Loss of control is an anathema to Trump, who absolutely refuses to admit that his power as President does not outrank Congress or the Courts, so on Wednesday he attempted to shove worms back into a can when he exerted Executive Privilege over the entire Mueller Report, which presumably includes the already widely-distributed redacted account released 3 weeks ago.
You know, the Mueller Report that even William Barr could not redact enough to be anything but a glaring accusation of criminal complicity and Obstruction of Justice by Trump and almost all his associates. The man who cannot control his own mouth wants control of anything that contradicts what comes out of that mouth. As if, says Congress. No way, says the courts.
Barr was indicted for Contempt of Congress for refusing to hand over the full report and the evidence supporting its conclusions, and a real live rootin’ tootin’ Constitutional Crisis was is full swing, the subpoenas and countersuits flying thick and fast, with Congress squaring off against President Trump, his Attorney General Barr, Secretary of the Treasury Mnuchin and the rapidly unraveling Senator Lindsey Graham.
On Wednesday New York State sent Trump a message when a law was passed in Albany allowing the State to share Trump’s New York State tax returns with Congress upon request, giving his army of defense attorneys another job in Manhattan, where they are already busy as one-armed piano players trying to prevent Trump’s tax accountants and his creditors at Deutsche Bank from obeying court-issued subpoenas for their records of all financial dealings with Trump, the Trump Organization and the Trump Foundation.

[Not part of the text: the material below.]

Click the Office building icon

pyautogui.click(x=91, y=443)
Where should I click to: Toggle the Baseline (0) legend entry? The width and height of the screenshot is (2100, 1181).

With the walls closing in and Kim Jong Un conducting his second ballistic missile test of the week, the United States seized a North Korean coal transport ship, a petty gesture and worse, an inadequate distraction from Trump’s domestic troubles, so he lashed out at former Secretary of State John Kerry, calling for his arrest and prosecution as (!) a traitor, then left the onus (and any potential legal liability) on AG Barr on whether to permit Robert Mueller to testify before Congress (after making it abundantly clear that he wants Barr to prevent Mueller from doing so by hook or by crook).
And just to completely dispel the notion that Russian collusion ever occurred, we end Week #121 with Trump’s lead defense attorney Rudy Giuliani cementing his hold on a first ballot election to the This Is Not Helping Hall of Fame when he announced he was flying off to Ukraine (where current Federal inmate and ex-Trump Campaign Manager Paul Manafort made his political bones running a series of corrupt political campaigns for tyrants and thieves) to seek help from (!) Ukrainian intelligence agencies in uncovering evidence that would help Rudy find evidence against (!!) Democrats for (!!!) “framing Trump,” in spite of the fact that the Steele Dossier was commissioned by Republican opposition researchers seeking damaging information on Trump during the primaries, and exactly no Democrats were involved in forging the extensive Russian connections to the Trump campaign.
So here we are with the power of Congress and the power of the Judiciary being attacked by the Trump regime, seeking to defy both branches and usurp their power, and us wondering if this all really happened in the space of one week, or did it happen all at once, or is Rod Serling going to suddenly pop up out of an alley smoking a cigarette and narrating the end of this very harrowing tale.